SOURCE PASSAGE:
Gregory Block wrote:

> I'd second these additions - I've been waiting with a similar kind of 
> need for some time, and would be very happy to see this added.
>
> On 18 Mar 2005, at 13:55, Richard Cameron wrote:
>
>>
>> I'm interested in implementing two extra storage commands "areplace" 
>> and "append" for memcached. The former would behave exactly like 
>> "replace", but would return the object's value before it performs the 
>> replace operation; the latter would simply string append the new 
>> value onto the old one.
>>
>> The motivation is not purely to add extra bloat to memcached but 
>> rather to provide the minimal extra operations I'd need to be able to 
>> keep track of dependency trees in the cached data.
>>
>> For instance, if I want to cache objects A and B (the results of two 
>> SQL query, say) which depends on some "thing" in the database (like a 
>> particular user U's account), I'd like to be able keep track of my 
>> dependencies like this:
>>
>> U -> A,B
>>
>> Memcached itself seems like a good choice to store this list. So, 
>> when user U does something to his account, I'll want to delete the 
>> newly defunct objects from the cache. I think the best I can do at 
>> the moment is:
>>
>> my_deps := [get U]
>> foreach dep $my_deps:
>>     [delete $dep]
>> [set U ""]
>>
>> Also, if I perform another cacheable operation C which depends on U, 
>> I'd like to be able to add this dependency to my list. The existing 
>> protocol lets me say:
>>
>> old_deps := "get U"
>> new_deps := append(old_deps, C)
>> [set U $new_deps]
>>
>> The trouble, of course, is that there are race conditions in both 
>> cases where multi-threaded code could execute in a way which would 
>> corrupt the dependency list.

DATASET EXCERPTS:

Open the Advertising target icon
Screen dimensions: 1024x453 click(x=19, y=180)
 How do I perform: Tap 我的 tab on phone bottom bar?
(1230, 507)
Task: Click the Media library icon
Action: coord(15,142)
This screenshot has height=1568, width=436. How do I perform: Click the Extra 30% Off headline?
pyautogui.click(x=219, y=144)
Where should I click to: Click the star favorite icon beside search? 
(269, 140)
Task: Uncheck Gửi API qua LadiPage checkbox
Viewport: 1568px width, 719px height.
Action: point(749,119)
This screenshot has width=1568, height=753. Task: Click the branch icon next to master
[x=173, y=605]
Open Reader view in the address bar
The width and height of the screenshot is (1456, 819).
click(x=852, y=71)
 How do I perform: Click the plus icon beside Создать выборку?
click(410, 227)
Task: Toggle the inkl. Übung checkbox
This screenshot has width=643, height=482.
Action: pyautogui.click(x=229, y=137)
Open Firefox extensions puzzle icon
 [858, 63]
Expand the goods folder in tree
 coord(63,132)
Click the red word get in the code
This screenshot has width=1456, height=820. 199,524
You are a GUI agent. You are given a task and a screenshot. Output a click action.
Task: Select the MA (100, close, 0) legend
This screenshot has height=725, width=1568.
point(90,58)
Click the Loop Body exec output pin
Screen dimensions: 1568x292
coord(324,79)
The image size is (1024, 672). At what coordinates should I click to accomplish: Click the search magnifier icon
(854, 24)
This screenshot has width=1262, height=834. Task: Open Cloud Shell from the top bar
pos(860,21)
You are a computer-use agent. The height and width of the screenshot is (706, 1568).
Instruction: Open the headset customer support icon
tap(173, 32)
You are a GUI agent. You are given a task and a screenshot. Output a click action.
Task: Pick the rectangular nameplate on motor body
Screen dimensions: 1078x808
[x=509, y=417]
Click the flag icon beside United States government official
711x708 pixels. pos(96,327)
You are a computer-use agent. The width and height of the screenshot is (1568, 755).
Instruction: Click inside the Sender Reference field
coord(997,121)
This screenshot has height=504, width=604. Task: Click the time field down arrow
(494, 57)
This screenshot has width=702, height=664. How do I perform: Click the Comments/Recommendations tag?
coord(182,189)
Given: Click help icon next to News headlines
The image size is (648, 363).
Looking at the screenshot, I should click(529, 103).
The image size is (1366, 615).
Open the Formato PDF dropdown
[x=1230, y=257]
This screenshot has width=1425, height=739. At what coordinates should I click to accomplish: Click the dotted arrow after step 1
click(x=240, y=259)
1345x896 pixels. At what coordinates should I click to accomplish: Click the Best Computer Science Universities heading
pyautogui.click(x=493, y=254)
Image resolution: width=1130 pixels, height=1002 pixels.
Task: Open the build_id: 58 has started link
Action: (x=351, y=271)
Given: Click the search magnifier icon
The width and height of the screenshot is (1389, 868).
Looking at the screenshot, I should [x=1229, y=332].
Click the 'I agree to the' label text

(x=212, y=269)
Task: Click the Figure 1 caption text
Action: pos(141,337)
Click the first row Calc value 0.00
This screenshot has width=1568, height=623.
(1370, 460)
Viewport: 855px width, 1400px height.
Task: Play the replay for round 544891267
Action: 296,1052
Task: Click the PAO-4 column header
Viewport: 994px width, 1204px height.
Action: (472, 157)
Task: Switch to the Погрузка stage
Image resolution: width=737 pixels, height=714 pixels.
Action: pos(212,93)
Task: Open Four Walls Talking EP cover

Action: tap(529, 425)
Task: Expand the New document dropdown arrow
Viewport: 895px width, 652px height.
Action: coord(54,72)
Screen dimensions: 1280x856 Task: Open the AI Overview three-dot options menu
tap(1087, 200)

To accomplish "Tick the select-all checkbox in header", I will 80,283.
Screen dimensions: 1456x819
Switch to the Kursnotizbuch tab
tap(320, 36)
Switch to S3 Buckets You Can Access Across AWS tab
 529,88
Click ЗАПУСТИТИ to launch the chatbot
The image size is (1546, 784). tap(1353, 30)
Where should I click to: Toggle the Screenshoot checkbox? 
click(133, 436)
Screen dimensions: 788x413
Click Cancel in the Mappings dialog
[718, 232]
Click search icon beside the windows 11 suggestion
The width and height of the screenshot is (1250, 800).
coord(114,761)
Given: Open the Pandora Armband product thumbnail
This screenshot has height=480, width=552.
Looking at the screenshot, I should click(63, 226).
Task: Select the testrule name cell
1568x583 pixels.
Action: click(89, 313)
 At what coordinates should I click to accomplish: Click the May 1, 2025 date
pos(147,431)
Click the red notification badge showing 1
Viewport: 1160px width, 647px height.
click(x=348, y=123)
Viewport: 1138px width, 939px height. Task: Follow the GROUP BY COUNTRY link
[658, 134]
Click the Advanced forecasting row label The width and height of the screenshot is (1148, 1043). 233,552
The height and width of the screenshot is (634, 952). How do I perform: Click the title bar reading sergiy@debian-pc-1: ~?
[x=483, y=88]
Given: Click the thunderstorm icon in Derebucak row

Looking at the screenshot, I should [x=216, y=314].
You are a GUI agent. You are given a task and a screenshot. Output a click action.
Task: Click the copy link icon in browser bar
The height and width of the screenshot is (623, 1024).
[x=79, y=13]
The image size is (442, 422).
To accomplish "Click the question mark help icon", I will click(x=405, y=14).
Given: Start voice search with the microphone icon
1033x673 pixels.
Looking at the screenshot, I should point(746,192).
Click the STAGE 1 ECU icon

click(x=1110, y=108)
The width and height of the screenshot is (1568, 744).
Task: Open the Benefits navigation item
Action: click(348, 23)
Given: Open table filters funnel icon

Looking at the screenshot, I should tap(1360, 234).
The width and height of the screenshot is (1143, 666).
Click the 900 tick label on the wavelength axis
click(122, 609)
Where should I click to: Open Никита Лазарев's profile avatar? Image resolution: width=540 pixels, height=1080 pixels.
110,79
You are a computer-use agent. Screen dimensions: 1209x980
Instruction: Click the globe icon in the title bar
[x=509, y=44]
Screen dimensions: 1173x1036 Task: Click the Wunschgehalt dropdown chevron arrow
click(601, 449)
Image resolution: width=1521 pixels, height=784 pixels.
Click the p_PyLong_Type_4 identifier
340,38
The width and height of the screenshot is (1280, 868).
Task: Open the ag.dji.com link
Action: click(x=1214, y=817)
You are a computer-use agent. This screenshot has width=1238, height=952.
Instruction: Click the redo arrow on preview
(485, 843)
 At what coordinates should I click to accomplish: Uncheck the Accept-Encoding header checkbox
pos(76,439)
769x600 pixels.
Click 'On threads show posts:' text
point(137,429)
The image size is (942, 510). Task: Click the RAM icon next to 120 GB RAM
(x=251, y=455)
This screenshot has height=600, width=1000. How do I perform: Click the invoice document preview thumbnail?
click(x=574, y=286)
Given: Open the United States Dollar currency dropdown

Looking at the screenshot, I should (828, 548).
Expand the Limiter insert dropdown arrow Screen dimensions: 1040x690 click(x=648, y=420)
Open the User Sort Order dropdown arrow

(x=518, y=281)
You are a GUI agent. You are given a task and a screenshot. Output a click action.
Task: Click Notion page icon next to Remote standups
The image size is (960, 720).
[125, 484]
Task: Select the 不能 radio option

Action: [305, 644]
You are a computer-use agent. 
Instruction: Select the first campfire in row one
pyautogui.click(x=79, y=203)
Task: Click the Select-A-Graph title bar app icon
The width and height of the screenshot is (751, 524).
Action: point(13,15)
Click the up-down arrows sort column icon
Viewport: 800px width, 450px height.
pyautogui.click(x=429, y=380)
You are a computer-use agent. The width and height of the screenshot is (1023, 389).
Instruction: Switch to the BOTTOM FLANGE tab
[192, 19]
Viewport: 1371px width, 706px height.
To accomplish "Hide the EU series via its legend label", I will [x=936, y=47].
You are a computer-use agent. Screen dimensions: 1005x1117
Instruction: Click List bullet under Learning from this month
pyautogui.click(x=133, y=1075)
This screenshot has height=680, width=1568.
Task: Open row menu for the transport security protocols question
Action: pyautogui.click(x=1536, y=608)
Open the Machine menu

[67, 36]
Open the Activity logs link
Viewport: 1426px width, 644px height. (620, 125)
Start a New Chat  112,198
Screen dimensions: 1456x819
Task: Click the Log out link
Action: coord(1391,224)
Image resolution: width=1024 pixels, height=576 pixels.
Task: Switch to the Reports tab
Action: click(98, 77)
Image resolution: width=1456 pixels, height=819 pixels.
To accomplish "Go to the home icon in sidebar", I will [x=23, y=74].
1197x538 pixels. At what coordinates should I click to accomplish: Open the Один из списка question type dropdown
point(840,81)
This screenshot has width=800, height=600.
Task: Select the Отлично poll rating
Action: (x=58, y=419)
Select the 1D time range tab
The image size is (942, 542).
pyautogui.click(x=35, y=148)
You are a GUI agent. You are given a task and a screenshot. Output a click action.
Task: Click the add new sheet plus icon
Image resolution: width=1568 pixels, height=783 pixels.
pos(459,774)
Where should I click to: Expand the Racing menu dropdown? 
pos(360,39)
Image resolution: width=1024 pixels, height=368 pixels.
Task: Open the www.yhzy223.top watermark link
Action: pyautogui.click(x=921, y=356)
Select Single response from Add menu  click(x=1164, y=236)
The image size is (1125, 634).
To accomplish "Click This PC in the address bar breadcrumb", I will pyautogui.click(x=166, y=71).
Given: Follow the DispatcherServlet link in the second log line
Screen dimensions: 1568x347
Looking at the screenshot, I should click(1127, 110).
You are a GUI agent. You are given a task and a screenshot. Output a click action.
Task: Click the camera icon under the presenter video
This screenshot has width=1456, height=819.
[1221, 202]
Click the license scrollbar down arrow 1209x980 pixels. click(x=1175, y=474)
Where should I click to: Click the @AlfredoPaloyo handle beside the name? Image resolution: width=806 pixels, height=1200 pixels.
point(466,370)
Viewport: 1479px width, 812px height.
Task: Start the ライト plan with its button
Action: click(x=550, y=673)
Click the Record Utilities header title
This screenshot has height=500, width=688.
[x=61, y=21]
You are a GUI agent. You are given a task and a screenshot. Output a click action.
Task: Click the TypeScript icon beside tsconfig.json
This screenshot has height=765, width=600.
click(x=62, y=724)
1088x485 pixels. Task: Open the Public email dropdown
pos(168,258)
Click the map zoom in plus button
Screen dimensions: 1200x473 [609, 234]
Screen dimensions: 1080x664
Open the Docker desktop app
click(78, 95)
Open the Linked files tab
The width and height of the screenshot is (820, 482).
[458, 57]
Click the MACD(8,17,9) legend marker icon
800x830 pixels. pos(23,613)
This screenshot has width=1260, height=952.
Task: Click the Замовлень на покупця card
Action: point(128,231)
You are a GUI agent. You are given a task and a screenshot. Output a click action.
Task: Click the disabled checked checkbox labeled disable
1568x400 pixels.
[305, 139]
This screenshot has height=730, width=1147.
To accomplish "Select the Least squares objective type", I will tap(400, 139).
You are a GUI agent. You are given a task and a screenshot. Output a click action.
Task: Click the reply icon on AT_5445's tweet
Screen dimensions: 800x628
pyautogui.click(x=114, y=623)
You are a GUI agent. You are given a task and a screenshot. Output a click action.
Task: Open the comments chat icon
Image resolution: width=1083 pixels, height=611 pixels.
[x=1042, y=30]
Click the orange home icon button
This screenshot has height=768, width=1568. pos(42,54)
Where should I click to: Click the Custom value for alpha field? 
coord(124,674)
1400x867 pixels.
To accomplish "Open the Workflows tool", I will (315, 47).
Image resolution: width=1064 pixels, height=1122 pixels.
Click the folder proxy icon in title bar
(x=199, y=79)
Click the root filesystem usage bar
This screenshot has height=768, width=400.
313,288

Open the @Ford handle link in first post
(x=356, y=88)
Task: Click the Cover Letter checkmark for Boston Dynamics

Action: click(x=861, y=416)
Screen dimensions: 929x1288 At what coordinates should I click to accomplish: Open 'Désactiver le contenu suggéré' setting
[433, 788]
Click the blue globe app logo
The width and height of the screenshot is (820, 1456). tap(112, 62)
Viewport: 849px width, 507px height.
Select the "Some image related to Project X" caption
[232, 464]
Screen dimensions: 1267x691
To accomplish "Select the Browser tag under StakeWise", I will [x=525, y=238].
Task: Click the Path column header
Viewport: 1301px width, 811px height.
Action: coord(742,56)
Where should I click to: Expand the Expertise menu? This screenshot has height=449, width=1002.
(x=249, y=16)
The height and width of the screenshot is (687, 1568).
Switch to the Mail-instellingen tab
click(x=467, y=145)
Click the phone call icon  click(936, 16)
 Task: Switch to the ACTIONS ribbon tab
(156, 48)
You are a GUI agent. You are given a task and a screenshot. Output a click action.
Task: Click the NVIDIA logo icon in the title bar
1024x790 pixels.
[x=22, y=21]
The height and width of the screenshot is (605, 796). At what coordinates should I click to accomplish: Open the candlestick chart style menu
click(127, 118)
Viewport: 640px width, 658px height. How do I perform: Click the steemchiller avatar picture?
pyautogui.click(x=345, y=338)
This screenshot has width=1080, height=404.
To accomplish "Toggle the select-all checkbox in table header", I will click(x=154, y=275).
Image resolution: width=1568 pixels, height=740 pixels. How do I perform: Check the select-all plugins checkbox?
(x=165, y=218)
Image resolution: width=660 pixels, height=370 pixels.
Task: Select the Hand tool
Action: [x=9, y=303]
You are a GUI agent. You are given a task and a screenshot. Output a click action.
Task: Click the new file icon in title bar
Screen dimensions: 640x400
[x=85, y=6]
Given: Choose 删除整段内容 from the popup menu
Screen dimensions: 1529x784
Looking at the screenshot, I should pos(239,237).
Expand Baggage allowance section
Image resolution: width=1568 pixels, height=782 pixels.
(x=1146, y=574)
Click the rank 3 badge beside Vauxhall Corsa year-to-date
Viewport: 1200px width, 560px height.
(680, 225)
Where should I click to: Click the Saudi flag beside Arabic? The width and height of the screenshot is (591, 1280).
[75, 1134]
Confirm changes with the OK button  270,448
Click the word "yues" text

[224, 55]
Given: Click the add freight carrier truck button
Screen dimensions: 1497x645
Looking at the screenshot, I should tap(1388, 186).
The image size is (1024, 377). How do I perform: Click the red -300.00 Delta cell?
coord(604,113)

DO THIS:
In the memcached thread, what does the proposed "areplace" command return?

FULL OUTPUT:
It returns the object's value before it performs the replace operation.